[Reading passage]

# Gig West Bay 5/2/08



## WestEndAngler (Jan 30, 2007)

Went out gigging West Bay Friday night. Got a late start around 10pm. The tide was just starting to come in. Myself, crappieman32175, beachbumbailey, Cowboygunsmith45 and his buddy (forgot his 2cool name) walked one of my favorite areas until around 2am. We managed 5 nice flounder one was 21" almost 4.5lbs. We had to pass on 3-4 that were slightly undersize but overall we had a great evening out. Water clarity was great until the tide came up and the wind kicked up. We called it an evening and could have easily stayed as more and more flounder were moving into the area. We got all the flounder in ankle deep water and bait was thick in the area. Glad a few of the 2cool family were able to make it out. Here are some photos that were taken.


----------



## Swampus (Sep 1, 2005)

Solid Flounder and Cool Shirt! I got one of those--the last one!!!


----------



## spitfire (Jan 2, 2007)

Next time you guys go gigging shoot me a pm invite I will gladly go!!!


----------



## Brassnadz (Jun 18, 2007)

spitfire said:


> Next time you guys go gigging shoot me a pm invite I will gladly go!!!


ME TOO!!!


----------



## GHSmacker (Feb 27, 2006)

Looks like y'all had a pretty good night. 

I've never done that, but i've been wanting to try.


----------



## Zork (Jan 11, 2006)

[Recorded information]
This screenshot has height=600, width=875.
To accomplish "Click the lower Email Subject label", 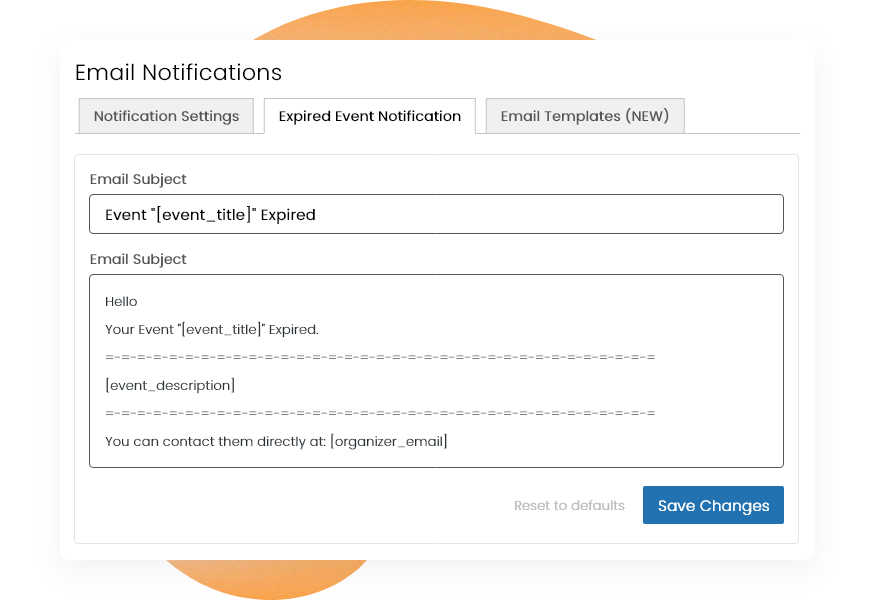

---

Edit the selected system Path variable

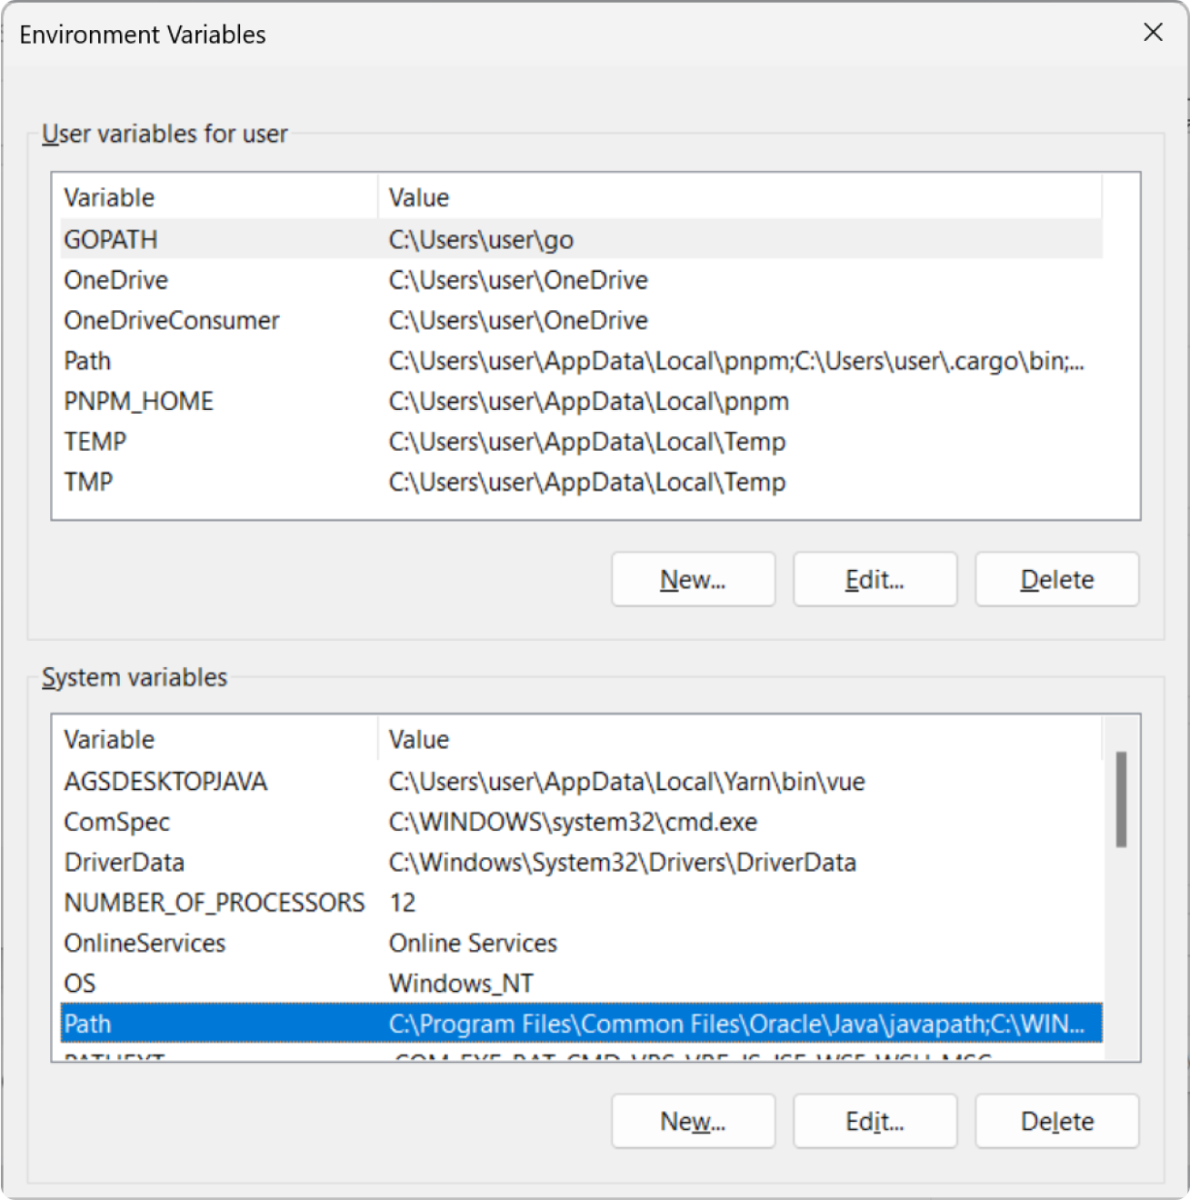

==

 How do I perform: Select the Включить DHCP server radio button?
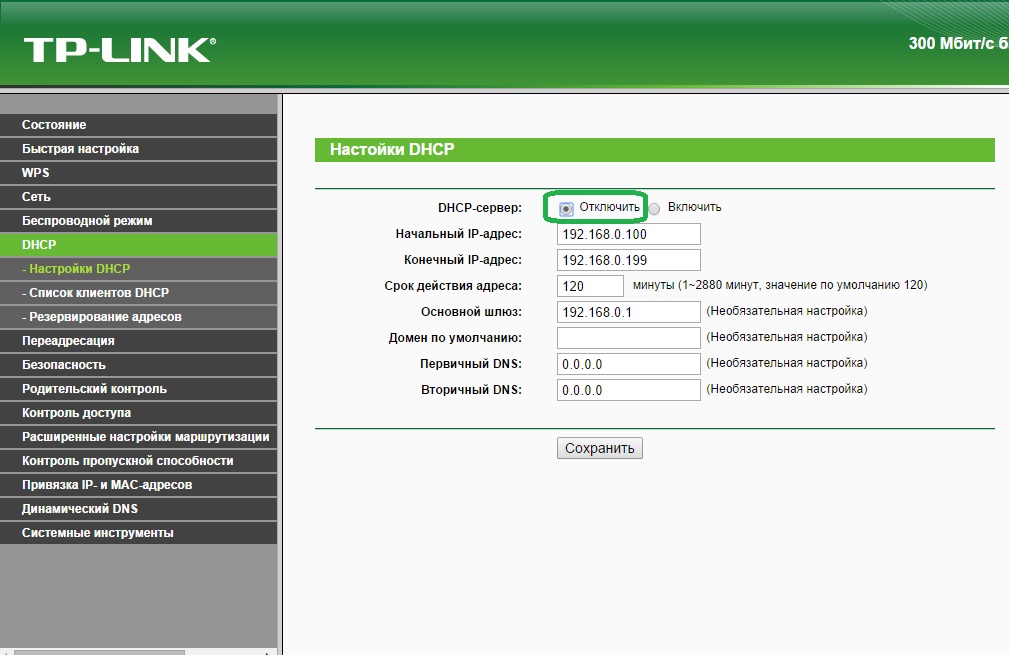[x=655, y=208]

[Requirement 1] In the West Bay gigging thread, restate the passage starting at "## WestEndAngler (Jan" and ending at "that were taken.", substituting "redfish" for every "flounder".
[Requirement 2] According to the West Bay gigging thread, how long and how heavy was the biggest flounder the group caught?

[Task result 1]
## WestEndAngler (Jan 30, 2007)

Went out gigging West Bay Friday night. Got a late start around 10pm. The tide was just starting to come in. Myself, crappieman32175, beachbumbailey, Cowboygunsmith45 and his buddy (forgot his 2cool name) walked one of my favorite areas until around 2am. We managed 5 nice redfish one was 21" almost 4.5lbs. We had to pass on 3-4 that were slightly undersize but overall we had a great evening out. Water clarity was great until the tide came up and the wind kicked up. We called it an evening and could have easily stayed as more and more redfish were moving into the area. We got all the redfish in ankle deep water and bait was thick in the area. Glad a few of the 2cool family were able to make it out. Here are some photos that were taken.

[Task result 2] It was 21 inches long and weighed almost 4.5 pounds.